UNAMA Human Rights Unit issued recommendations in the report including:
  • The Taliban should withdraw all orders and statements calling for the killing of civilians; and, the Taliban and other AGEs should end the use of IEDs and suicide attacks, comply with international humanitarian law, cease acts of intimidation and killing including assassination, execution and abduction, fully respect citizens’ freedom of movement and stop using civilians as human shields.
  • International military forces should make more transparent their investigation and reporting on civilian casualties including on accountability; maintain and strengthen directives restricting aerial attacks and the use of night raids; coordinate investigation and reporting of civilian casualties with the Afghan Government to improve protection and accountability; improve compensation processes; and, improve transparency around any harm to civilians caused by Special Forces operations.

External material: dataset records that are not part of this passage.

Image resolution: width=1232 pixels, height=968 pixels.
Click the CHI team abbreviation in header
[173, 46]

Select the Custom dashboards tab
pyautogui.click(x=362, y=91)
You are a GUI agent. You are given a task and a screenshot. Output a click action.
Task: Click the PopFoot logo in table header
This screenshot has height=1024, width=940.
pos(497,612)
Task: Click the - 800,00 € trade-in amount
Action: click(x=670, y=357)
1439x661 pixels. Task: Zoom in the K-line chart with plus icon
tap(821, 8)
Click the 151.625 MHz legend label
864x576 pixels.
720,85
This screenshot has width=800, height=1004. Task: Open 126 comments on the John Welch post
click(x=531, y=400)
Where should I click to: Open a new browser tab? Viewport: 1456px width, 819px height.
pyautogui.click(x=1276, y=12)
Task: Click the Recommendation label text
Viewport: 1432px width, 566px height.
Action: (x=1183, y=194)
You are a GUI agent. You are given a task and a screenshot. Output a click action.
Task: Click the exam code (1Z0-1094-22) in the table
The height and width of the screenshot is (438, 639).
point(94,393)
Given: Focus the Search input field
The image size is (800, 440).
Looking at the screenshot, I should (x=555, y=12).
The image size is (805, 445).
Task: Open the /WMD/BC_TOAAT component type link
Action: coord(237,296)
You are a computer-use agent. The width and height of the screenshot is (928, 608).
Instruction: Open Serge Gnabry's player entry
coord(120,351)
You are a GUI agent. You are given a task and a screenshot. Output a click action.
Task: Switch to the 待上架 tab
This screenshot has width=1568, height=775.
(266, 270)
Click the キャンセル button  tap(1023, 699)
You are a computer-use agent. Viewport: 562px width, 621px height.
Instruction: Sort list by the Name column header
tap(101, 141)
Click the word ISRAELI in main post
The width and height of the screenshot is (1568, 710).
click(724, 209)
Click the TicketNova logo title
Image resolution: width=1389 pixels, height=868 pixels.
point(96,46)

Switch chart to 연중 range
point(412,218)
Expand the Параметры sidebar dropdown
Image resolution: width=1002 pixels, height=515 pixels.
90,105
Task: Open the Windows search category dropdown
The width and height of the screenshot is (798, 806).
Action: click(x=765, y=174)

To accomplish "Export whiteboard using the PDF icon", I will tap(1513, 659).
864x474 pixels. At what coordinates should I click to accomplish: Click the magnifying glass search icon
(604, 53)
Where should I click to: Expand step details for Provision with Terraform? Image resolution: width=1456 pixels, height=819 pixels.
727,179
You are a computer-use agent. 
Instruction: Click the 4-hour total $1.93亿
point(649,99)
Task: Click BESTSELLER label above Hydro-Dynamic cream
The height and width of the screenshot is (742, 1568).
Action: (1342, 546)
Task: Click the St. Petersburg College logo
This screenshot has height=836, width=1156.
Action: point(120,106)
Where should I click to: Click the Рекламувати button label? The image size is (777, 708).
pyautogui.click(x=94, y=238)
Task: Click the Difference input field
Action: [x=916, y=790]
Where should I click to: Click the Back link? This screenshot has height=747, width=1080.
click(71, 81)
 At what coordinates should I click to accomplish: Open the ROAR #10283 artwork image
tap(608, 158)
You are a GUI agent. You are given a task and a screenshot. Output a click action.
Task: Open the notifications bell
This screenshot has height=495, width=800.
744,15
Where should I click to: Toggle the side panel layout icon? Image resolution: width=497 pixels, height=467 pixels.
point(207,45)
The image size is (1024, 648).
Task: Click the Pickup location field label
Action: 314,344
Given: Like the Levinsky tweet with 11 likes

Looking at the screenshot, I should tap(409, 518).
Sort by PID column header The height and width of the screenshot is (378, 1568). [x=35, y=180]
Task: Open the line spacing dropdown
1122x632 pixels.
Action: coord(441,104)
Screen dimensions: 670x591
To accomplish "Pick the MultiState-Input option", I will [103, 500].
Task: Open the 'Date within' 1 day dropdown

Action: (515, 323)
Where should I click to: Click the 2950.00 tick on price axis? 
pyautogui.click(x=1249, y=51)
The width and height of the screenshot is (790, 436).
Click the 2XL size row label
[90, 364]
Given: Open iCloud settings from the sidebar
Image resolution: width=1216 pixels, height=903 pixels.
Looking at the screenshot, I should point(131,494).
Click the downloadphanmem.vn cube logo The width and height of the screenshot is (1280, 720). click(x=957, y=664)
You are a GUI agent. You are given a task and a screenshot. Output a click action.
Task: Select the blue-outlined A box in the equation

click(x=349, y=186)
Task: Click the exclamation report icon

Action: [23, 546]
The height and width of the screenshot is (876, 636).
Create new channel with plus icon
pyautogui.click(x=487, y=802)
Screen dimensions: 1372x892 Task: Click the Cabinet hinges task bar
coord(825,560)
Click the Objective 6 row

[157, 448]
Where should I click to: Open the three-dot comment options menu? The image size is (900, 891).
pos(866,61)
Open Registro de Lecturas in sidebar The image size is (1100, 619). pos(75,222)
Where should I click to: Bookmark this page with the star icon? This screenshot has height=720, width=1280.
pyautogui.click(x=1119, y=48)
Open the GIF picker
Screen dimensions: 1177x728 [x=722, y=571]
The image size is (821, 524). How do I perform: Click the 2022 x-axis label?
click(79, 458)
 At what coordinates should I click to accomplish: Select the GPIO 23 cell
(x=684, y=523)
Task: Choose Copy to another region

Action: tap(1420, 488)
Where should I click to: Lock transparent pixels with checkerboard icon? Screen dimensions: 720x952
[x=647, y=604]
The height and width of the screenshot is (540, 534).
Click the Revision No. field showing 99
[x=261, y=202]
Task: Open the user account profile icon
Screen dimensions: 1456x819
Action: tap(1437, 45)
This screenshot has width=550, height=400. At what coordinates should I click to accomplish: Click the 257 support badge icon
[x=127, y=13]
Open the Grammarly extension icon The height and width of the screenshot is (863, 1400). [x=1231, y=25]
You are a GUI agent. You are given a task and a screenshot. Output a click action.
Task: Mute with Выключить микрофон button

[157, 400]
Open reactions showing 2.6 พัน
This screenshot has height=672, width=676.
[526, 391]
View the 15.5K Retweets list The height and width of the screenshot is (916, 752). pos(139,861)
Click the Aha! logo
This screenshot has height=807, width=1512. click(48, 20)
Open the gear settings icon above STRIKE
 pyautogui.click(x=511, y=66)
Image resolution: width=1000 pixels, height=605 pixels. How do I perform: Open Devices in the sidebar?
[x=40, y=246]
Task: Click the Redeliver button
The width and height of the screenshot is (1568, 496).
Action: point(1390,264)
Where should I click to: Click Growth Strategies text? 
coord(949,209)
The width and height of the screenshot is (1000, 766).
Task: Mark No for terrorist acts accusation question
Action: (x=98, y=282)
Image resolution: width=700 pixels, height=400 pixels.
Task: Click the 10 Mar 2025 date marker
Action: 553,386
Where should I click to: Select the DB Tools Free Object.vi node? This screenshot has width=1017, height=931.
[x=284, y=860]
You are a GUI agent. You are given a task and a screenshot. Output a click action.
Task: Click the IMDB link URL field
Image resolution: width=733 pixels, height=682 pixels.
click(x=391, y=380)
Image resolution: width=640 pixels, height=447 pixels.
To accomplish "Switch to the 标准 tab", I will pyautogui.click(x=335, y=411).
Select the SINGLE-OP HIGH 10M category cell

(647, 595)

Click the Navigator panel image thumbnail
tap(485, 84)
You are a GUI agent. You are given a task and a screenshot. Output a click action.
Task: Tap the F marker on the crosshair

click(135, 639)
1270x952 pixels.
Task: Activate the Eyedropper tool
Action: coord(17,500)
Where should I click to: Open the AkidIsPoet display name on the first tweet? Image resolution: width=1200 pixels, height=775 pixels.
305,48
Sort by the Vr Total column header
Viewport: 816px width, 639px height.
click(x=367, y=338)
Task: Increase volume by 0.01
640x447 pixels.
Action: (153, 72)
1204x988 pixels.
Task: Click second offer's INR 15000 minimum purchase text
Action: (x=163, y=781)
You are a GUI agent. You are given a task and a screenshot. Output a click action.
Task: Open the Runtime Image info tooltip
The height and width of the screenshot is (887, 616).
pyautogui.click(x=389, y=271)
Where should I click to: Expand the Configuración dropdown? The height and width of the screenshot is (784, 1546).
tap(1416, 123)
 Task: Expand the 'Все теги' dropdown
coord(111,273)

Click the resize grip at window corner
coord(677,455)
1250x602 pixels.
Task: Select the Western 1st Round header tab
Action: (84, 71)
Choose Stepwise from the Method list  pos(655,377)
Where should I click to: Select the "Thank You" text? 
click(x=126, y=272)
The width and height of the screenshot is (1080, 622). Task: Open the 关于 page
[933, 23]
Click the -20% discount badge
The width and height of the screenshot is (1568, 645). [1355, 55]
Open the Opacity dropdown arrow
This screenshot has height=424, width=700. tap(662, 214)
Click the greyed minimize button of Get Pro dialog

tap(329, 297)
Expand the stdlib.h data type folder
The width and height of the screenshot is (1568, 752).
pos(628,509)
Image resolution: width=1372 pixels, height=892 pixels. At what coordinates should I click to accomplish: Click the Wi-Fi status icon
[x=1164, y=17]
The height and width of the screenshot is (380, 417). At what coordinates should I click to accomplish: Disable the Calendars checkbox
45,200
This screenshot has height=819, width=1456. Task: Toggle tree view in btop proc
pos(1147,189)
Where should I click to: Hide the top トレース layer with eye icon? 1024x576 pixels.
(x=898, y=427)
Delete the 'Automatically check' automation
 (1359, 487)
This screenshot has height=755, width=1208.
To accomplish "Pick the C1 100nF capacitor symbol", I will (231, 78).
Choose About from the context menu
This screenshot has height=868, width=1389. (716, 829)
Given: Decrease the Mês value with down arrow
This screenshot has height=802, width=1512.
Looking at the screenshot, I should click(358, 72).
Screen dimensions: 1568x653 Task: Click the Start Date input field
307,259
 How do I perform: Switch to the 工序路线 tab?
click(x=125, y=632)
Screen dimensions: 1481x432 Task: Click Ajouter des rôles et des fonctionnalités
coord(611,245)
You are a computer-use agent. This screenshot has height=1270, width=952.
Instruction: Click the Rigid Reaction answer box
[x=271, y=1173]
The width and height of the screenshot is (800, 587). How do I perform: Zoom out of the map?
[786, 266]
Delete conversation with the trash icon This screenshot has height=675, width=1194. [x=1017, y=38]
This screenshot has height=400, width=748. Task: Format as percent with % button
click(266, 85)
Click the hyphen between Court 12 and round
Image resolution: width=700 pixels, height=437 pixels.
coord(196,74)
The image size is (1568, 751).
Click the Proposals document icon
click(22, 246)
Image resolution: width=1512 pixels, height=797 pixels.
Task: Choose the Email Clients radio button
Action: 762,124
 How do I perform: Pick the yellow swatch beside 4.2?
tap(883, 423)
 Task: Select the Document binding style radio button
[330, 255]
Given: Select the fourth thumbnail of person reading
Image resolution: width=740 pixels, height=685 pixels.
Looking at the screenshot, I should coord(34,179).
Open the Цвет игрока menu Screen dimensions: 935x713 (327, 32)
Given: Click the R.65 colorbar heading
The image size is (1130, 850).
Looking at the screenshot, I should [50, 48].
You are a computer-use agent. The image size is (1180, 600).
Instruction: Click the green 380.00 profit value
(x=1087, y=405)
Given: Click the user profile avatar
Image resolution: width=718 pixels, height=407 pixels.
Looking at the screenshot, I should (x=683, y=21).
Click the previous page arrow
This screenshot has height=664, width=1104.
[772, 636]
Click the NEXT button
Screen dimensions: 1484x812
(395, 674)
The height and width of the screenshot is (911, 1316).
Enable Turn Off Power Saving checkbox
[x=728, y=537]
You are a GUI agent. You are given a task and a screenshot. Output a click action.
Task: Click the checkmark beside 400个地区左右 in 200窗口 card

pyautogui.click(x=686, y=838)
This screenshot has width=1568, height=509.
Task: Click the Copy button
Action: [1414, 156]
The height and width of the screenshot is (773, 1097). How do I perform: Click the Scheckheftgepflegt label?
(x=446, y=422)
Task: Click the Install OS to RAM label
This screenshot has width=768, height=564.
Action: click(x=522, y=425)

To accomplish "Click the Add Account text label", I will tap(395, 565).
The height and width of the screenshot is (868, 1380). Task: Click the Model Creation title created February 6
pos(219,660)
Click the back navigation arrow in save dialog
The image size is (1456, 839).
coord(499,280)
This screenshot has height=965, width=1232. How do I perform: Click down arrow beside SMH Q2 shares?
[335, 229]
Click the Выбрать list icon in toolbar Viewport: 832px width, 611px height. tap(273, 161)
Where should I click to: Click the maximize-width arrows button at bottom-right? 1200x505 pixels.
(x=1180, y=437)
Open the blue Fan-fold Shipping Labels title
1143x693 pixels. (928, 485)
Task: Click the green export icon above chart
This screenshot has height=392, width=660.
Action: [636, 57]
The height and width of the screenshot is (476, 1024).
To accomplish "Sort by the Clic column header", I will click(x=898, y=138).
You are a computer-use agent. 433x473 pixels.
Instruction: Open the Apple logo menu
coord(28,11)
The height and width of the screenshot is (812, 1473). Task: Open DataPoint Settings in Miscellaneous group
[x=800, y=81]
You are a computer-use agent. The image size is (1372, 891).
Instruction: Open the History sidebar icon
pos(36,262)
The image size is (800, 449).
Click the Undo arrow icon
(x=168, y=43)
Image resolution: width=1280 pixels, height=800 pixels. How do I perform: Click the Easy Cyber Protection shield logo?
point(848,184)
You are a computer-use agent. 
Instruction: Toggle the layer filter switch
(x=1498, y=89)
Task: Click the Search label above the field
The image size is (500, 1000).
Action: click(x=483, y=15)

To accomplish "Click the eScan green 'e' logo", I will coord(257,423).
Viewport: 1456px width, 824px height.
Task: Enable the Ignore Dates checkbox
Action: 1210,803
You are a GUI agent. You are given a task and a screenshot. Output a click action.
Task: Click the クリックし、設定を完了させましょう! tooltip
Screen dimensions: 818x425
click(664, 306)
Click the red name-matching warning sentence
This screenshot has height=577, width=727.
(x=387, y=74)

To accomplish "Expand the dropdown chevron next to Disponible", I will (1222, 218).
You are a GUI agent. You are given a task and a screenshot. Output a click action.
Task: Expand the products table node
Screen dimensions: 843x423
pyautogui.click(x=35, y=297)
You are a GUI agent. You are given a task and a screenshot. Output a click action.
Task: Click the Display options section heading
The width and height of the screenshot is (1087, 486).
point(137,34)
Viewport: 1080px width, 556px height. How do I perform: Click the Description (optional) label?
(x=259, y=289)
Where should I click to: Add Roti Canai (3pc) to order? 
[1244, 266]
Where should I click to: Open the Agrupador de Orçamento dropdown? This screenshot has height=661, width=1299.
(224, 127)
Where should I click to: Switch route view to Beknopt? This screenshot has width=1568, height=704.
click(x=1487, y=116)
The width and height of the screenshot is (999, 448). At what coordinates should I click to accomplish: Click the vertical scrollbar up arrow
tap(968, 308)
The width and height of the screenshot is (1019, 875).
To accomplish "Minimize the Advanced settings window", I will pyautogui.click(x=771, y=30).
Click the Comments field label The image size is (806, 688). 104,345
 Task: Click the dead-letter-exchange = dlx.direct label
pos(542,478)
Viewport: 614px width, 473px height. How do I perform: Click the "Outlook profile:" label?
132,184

  • The Afghan Government should create a public body to lead its response to major civilian casualty incidents and its interaction with international military forces and other key actors, ensure investigations include forensic components, ensure transparent and timely compensation to victims; and, improve accountability including discipline or prosecution for any Afghan National Security Forces personnel who unlawfully cause death or injury to civilians or otherwise violate the rights of Afghan citizens.